### Goal of the exercise
From the data that follows, print exactly the lines starting at the one containing "Дом Семья Здоровье (1161, 1567)" and ending at the one containing "タロスで業務改善 (88, 11)"; include both of them and nothing more.

[Stored data entries]
--- --- ---
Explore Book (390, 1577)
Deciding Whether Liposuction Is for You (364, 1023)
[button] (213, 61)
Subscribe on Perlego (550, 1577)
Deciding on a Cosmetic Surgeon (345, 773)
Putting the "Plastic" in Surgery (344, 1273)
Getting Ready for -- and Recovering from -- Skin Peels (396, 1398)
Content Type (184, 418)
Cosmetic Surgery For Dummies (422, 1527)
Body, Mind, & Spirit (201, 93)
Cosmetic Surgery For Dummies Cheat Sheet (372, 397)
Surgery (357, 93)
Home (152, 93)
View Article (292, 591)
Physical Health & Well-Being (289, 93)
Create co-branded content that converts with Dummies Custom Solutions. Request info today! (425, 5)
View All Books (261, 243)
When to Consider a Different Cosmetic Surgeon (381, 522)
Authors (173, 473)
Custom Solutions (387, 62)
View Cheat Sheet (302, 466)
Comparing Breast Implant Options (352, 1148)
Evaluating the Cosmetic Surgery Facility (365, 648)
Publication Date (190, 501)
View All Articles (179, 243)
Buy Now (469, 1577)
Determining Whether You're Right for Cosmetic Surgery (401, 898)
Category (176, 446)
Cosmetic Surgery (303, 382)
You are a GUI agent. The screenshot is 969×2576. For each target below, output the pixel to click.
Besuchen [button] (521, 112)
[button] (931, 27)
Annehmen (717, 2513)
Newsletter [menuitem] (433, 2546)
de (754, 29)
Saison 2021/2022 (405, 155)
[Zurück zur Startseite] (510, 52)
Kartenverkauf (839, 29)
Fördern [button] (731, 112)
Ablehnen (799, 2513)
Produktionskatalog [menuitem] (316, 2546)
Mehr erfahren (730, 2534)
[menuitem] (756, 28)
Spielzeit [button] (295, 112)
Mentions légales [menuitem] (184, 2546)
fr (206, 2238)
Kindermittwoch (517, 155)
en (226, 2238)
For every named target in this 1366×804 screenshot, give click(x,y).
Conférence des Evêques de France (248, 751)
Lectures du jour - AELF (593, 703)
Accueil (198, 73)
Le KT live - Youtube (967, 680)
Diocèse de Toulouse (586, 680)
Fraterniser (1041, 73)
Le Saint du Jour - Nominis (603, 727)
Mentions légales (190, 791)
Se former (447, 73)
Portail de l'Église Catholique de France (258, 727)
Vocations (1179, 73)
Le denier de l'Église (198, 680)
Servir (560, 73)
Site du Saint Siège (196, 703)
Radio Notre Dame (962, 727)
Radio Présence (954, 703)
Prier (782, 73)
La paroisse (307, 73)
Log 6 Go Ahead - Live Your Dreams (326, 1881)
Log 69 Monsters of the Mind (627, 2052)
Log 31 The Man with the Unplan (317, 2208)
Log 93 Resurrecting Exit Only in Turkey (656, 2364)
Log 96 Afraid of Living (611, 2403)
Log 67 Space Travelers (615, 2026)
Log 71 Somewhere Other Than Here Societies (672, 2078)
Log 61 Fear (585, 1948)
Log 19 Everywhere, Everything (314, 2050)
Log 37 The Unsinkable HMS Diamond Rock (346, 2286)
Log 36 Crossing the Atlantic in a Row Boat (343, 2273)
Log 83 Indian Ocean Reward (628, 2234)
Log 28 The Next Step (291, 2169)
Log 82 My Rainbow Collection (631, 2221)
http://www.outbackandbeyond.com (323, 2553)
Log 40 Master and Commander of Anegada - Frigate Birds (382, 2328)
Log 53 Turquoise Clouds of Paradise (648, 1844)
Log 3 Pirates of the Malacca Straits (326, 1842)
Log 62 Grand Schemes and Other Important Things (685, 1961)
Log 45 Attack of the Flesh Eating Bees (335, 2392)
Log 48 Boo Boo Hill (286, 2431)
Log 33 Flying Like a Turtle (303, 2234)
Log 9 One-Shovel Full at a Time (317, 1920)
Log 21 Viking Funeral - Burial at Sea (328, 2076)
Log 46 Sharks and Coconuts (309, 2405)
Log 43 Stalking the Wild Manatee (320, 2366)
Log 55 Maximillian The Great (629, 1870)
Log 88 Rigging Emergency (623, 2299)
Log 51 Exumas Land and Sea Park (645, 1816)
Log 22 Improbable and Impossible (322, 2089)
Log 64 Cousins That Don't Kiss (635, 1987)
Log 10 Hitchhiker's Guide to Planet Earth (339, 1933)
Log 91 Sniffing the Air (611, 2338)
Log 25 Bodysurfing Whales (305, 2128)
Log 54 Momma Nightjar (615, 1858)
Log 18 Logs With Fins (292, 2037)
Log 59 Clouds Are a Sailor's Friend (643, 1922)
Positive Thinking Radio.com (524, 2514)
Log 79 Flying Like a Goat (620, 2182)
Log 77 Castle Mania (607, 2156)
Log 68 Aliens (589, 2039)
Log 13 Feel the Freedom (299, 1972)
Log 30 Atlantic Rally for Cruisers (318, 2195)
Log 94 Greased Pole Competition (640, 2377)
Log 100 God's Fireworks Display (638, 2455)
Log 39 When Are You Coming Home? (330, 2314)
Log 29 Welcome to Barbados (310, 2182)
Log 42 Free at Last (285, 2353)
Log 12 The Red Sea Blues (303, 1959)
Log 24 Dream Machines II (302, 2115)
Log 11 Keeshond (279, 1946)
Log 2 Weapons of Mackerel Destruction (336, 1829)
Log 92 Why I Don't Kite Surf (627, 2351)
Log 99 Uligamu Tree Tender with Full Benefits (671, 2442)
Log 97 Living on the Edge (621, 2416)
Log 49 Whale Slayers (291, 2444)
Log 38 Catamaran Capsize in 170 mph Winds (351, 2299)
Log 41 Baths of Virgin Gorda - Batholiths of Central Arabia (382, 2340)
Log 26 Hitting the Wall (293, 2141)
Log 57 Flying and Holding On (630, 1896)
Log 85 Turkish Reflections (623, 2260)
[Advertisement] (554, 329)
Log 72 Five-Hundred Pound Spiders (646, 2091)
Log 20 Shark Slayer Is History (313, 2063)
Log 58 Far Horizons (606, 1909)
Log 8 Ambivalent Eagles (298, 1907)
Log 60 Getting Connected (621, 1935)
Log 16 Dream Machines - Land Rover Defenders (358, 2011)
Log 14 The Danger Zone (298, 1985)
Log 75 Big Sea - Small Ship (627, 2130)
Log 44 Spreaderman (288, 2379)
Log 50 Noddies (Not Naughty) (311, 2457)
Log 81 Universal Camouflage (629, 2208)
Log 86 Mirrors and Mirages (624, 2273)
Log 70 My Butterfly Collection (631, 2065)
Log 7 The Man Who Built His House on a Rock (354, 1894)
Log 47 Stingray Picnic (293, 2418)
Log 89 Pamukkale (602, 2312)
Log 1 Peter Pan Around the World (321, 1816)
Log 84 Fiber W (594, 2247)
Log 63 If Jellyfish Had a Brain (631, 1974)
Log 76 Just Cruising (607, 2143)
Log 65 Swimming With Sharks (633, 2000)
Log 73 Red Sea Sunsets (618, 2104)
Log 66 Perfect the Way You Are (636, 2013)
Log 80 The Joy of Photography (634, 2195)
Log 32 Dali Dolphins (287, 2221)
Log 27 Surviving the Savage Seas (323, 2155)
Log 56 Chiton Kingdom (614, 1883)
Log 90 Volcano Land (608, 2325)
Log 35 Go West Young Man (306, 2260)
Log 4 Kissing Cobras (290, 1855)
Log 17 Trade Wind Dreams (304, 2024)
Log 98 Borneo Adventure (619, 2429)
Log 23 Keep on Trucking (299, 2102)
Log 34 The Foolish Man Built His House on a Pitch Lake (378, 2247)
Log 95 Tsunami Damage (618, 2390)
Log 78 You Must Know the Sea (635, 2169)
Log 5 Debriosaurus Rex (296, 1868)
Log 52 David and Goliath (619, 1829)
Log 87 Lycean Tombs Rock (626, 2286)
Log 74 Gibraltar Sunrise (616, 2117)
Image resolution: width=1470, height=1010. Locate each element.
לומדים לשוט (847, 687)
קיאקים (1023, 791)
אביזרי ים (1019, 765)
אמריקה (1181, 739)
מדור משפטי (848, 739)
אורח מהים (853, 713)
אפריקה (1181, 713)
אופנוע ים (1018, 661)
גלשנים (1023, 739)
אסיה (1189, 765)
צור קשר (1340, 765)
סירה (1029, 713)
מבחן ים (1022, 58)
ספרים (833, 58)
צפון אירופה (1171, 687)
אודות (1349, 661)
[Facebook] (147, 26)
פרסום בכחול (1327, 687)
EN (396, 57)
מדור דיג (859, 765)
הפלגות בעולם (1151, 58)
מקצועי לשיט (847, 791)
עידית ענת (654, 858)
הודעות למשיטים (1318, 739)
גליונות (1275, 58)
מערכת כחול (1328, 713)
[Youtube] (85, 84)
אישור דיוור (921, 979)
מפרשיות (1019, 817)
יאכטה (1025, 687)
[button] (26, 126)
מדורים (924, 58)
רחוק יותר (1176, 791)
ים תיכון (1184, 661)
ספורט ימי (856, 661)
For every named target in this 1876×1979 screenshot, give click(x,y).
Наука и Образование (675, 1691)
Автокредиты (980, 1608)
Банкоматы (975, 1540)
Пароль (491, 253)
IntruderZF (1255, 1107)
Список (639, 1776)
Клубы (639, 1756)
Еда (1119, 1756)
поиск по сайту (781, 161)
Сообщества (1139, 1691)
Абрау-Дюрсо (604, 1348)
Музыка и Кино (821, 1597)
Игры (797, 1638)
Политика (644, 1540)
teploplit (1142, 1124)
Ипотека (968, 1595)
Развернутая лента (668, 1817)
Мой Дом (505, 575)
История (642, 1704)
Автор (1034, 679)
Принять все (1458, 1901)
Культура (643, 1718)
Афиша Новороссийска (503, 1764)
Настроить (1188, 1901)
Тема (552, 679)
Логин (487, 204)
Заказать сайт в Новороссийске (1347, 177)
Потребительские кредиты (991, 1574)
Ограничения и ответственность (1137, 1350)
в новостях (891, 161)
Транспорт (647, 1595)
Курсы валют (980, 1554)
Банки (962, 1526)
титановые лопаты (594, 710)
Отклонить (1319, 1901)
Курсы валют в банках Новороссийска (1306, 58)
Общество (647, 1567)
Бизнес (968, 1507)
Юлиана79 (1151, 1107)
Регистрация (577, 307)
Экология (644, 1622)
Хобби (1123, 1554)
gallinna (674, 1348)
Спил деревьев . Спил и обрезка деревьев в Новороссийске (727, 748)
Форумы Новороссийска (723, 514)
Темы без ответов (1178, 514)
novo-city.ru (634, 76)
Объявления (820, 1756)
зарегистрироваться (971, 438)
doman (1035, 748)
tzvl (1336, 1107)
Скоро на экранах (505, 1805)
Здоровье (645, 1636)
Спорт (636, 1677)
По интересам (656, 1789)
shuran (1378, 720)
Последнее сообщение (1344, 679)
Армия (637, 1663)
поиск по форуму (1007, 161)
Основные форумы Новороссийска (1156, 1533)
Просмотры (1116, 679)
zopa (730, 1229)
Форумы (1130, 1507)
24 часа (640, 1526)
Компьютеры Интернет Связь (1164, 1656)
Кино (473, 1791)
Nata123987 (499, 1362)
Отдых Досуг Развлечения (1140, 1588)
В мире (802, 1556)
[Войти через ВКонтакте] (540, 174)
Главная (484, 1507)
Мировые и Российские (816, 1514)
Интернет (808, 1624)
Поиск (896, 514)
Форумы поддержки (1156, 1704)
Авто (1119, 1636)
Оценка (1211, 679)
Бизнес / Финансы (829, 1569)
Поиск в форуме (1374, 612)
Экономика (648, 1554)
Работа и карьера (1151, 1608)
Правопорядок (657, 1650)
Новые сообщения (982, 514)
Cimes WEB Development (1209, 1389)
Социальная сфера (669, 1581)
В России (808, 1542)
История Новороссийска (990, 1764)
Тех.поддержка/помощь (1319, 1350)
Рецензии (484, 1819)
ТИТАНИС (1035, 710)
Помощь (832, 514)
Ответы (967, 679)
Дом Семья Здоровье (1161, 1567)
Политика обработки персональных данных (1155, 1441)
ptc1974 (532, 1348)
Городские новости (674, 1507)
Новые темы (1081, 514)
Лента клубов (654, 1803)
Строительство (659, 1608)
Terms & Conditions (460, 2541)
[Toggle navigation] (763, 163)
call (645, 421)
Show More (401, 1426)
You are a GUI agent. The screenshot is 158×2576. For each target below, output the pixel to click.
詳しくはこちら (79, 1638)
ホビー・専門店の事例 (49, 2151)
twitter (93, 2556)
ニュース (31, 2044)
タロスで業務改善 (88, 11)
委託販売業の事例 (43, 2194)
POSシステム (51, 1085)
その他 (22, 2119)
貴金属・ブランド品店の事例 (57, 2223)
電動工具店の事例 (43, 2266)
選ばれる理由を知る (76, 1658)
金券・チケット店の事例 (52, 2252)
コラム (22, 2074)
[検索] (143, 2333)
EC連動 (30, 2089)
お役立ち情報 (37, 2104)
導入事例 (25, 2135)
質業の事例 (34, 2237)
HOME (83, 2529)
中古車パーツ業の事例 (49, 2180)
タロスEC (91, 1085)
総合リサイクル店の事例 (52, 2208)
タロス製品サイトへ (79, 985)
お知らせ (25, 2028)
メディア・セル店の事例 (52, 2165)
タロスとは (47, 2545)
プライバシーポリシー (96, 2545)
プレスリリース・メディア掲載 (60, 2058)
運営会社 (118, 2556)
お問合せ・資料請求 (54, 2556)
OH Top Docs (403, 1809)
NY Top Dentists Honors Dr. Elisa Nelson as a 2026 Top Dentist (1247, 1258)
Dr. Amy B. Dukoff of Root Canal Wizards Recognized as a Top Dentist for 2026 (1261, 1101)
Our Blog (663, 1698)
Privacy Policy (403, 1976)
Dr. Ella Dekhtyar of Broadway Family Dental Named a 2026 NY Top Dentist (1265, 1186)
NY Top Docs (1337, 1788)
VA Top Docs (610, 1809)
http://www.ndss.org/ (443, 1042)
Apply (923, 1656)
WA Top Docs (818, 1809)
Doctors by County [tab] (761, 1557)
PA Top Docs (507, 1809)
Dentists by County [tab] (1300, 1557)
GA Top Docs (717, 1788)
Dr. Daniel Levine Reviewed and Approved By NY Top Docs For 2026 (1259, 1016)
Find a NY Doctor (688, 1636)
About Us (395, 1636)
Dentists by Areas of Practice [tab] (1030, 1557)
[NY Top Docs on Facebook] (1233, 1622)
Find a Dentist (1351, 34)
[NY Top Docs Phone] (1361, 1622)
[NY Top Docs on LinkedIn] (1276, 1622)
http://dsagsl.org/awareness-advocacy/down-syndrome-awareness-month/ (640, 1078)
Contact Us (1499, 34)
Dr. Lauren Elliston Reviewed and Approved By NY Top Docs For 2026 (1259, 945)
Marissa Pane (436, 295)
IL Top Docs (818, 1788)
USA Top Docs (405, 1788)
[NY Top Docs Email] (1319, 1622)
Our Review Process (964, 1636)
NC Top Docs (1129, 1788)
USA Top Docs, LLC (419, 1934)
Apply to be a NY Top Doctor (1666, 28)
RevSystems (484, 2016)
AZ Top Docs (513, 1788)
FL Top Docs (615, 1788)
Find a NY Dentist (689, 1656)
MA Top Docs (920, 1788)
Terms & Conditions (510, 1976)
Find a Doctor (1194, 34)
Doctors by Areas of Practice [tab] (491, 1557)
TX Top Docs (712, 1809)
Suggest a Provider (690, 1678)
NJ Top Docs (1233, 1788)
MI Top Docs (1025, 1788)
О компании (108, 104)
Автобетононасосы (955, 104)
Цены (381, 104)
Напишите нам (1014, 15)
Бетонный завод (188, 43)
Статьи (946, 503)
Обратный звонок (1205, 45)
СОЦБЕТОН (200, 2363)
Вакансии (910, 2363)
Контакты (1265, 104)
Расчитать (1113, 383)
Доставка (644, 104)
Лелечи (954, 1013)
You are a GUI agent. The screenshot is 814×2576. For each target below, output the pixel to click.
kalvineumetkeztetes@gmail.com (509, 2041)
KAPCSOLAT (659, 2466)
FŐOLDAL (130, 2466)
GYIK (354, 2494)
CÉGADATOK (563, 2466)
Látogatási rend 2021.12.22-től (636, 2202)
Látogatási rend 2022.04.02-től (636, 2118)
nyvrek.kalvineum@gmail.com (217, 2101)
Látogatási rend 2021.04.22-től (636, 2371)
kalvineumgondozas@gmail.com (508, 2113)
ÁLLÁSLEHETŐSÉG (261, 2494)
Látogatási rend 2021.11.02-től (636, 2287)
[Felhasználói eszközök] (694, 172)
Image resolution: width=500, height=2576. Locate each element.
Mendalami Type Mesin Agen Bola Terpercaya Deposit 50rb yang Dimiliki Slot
--- --- ---
### Answer to the problem
Дом Семья Здоровье (1161, 1567)
Политика обработки персональных данных (1155, 1441)
ptc1974 (532, 1348)
Городские новости (674, 1507)
Новые темы (1081, 514)
Лента клубов (654, 1803)
Строительство (659, 1608)
Terms & Conditions (460, 2541)
[Toggle navigation] (763, 163)
call (645, 421)
Show More (401, 1426)
You are a GUI agent. The screenshot is 158×2576. For each target below, output the pixel to click.
詳しくはこちら (79, 1638)
ホビー・専門店の事例 (49, 2151)
twitter (93, 2556)
ニュース (31, 2044)
タロスで業務改善 (88, 11)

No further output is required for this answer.